Analyses of politics appeared in ancient cultures in works by various thinkers, including Confucius (551 - 479 bc) in China and Kautilya (flourished 300 bc) in India. Writings by the historian Ibn Khaldun (1332 - 1406) in North Africa have greatly influenced the study of politics in the Arabic-speaking world. But the fullest explication of politics has been in the West. Some have identified Plato (428/427 - 348/347 bc), whose ideal of a stable republic still yields insights and metaphors, as the first political scientist, though most consider Aristotle (384 - 322 bc), who introduced empirical observation into the study of politics, to be the discipline’s true founder.

Aristotle’s students gathered descriptions of 158 Greek city-states, which Aristotle used to formulate his famous six fold typology of political systems. He distinguished political systems by the number of persons ruling (one, few, or many) and by whether the form was legitimate (rulers governing in the interests of all) or corrupt (rulers governing in their own interests). Legitimate systems included monarchy (rule by one), aristocracy (rule by the few), and polity (rule by the many), while corresponding corrupt forms were tyranny, oligarchy, and democracy. Aristotle considered democracy to be the worst form of government, though in his classification it meant mob rule. The best form of government, a polity, was, in contemporary terms, akin to an efficient, stable democracy. Aristotle presciently noted that a polity functions best if the middle class is large, a point confirmed by modern empirical findings. Aristotle’s classification endured for centuries and is still helpful in understanding political systems.

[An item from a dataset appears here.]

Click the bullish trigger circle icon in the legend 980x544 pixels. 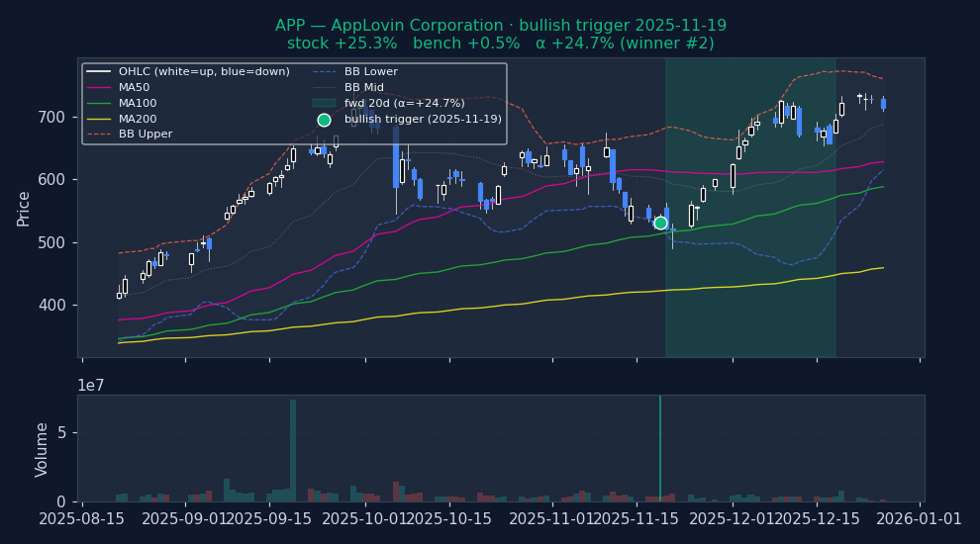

Plato and Aristotle focused on perfecting the polis (city-state), a tiny political entity, which for the Greeks meant both society and political system. The conquest of the Mediterranean world and beyond by Aristotle’s pupil Alexander the Great (336 - 323 bc) and, after his death, the division of his empire among his generals brought large new political forms, in which society and political system came to be seen as separate entities. This shift required a new understanding of politics. Hellenistic thinkers, especially the Stoics, asserted the existence of a natural law that applied to all human beings equally; this idea became the foundation of Roman legalism and Christian notions of equality (see Stoicism). Thus, the Roman orator Marcus Tullius Cicero (106 - 43 bc), who was strongly influenced by the Stoics, was noteworthy for his belief that all human beings, regardless of their wealth or citizenship, possessed an equal moral worth.

Early Christian thinkers, such as St. Augustine (354 - 430), emphasized the dual loyalty of Christians to both God and temporal rulers, with the clear implication that the “heavenly city” is more important and durable than the earthly one. With this came an otherworldly disdain for politics. For eight centuries knowledge of Aristotle was lost to Europe but preserved by Arab philosophers such as al-Fārābī (c. 878 - c. 950) and Averroes (1126 - 1198). Translations of Aristotle in Spain under the Moors revitalized European thought after about 1200. St. Thomas Aquinas (1224/25 - 1274) christianized Aristotle’s Politics to lend it moral purpose. Aquinas took from Aristotle the idea that humans are both rational and social, that states occur naturally, and that government can improve humans spiritually. Thus, Aquinas favored monarchy but despised tyranny, arguing that kingly authority should be limited by law and used for the common good.

The Italian poet and philosopher Dante (1265 - 1321) argued in De monarchia for a single world government. At the same time, the philosopher Marsilius of Padua (1280 - 1343), in “Defensor Pacis(1324, “Defender of the Peace”), introduced secularization by elevating the state over the church as the originator of laws. For this, as well as for proposing those legislators are elected, Marsilius ranks as an important modernizer.